Denn dass sich hier auch an den ganz Grossen wie Kraftwerk oder auch Klaus Dinger (Neu!, La Düsseldorf und natürlich Kraftwerk) orientiert wurde, hört der popmusik-historisch gebildete Musikhörer schon. Nur drängt sich dieser Eindruck nicht auf, sondern ist integraler Bestandteil der Musik, man spürt ihn eher, als man ihn hört.

All das macht Spagat der Liebe zu einem grossartigen, sehr ungewöhnlichen Album für alle Tänzer mit Seele und alle Zeitreisenden.

Klaus Johann Grobe – Spagat der Liebe (Cover)
Klaus Johann Grobe – Spagat der Liebe (Cover)

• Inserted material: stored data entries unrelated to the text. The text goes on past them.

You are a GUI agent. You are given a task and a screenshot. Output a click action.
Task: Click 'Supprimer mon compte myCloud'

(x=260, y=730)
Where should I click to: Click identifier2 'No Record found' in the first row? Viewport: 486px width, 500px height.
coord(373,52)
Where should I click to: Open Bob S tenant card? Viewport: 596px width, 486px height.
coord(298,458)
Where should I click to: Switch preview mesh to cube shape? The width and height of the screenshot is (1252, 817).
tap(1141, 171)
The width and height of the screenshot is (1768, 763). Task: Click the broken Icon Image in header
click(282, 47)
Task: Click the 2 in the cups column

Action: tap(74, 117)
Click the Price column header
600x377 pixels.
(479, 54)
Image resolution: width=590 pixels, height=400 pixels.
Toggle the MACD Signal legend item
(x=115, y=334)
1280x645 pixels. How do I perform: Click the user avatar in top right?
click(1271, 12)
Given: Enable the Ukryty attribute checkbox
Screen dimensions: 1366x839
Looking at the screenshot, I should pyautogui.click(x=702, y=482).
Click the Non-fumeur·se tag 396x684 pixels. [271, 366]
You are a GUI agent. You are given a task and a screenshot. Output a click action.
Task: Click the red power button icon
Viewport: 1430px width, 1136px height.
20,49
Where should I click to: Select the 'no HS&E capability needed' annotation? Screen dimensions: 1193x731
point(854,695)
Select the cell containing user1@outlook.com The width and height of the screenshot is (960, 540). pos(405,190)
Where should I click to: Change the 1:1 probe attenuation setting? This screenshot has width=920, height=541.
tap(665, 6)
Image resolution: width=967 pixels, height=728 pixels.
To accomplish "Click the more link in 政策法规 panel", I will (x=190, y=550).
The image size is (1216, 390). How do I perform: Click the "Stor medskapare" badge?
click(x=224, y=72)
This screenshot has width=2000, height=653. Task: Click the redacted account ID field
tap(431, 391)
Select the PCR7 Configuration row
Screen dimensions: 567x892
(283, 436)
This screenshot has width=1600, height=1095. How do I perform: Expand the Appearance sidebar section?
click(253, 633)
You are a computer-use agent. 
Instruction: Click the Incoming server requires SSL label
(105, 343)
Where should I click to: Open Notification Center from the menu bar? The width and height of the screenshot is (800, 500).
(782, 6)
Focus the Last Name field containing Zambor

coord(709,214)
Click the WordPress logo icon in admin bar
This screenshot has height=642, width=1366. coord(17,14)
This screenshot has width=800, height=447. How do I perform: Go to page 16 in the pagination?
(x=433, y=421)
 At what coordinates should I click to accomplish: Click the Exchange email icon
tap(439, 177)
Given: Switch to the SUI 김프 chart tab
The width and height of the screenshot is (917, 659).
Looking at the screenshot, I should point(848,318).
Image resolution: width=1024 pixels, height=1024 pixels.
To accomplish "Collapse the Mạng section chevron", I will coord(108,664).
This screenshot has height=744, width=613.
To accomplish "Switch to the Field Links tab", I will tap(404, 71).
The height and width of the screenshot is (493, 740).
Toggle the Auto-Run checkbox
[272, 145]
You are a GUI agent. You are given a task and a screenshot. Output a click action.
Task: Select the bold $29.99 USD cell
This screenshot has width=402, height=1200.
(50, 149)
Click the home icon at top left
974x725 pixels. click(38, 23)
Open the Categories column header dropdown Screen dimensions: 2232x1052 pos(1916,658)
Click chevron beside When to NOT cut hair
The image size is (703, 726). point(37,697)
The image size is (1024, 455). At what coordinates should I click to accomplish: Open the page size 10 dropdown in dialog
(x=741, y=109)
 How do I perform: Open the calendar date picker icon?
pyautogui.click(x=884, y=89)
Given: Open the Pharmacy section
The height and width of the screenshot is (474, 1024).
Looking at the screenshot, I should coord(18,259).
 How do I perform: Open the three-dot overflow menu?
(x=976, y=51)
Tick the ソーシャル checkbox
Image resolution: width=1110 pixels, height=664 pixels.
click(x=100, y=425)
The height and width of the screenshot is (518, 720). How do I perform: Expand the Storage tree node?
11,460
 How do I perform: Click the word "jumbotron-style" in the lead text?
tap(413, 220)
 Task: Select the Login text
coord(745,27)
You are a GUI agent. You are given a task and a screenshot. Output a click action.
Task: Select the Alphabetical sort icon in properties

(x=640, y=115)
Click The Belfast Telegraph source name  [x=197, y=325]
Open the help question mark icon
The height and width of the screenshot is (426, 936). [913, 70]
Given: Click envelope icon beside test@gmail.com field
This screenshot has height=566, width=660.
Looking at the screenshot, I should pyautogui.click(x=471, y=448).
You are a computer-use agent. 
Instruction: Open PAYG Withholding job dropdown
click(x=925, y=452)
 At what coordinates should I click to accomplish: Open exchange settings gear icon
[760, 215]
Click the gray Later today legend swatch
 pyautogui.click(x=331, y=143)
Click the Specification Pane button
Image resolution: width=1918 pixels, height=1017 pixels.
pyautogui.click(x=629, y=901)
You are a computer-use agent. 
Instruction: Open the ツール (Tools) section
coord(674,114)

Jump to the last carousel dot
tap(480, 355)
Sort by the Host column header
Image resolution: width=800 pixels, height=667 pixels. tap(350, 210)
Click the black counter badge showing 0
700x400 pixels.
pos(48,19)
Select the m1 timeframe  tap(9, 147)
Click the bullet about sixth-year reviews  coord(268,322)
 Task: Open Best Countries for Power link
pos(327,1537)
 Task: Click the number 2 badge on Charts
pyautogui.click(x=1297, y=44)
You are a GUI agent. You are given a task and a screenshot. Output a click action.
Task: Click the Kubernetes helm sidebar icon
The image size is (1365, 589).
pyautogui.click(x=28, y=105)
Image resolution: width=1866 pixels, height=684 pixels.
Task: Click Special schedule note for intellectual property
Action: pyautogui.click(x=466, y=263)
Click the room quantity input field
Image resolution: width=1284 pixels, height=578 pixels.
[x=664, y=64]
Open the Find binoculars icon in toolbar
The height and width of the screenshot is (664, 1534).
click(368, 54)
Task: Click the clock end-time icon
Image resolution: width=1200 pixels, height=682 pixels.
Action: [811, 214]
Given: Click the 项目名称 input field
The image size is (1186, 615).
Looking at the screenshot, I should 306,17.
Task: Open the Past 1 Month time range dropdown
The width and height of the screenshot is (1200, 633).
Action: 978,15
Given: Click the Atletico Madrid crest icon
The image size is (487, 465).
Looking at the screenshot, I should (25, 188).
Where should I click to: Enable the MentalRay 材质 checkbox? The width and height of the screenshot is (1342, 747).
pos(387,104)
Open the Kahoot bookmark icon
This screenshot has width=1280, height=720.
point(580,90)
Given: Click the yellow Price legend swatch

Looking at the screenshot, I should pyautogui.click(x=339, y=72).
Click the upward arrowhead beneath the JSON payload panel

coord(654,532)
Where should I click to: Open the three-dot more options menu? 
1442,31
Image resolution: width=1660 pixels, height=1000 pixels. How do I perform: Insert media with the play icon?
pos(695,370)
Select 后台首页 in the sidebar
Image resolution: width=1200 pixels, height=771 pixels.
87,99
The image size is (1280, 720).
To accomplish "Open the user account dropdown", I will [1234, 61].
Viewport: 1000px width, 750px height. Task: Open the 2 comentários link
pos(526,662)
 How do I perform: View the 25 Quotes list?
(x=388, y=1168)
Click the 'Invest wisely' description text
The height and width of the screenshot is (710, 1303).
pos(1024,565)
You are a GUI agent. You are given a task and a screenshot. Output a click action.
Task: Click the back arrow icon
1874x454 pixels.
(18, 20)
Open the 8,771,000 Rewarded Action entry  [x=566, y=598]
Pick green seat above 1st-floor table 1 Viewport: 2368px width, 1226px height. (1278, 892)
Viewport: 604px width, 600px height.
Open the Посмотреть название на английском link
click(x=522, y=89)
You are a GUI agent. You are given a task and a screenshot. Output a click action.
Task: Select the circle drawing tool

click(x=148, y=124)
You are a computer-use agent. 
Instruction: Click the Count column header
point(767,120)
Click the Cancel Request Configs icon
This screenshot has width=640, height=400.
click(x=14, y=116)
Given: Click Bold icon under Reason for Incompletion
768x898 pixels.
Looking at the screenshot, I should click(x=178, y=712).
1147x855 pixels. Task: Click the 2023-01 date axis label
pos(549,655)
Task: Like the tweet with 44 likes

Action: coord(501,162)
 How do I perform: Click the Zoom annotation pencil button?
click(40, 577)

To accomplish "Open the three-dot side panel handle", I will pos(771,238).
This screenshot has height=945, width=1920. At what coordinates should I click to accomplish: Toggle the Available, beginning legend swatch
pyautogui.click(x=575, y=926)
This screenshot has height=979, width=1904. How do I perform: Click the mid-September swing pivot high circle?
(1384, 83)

Klaus Johann Grobe – Spagat der Liebe

(Trouble in Mind USA/Cargo Records Inhouse D/Irascible CH) ist am 6. Mai 2016 mit einem Beitrag des RegioSoundCredit des RFV Basel erschienen und als LP, CD und digital erhältlich.

Klaus Johann Grobe sind: Sevi Landolt (key, syn, moog, voc), Daniel Bachmann (dr, voc) und Stephan Brunner (bs).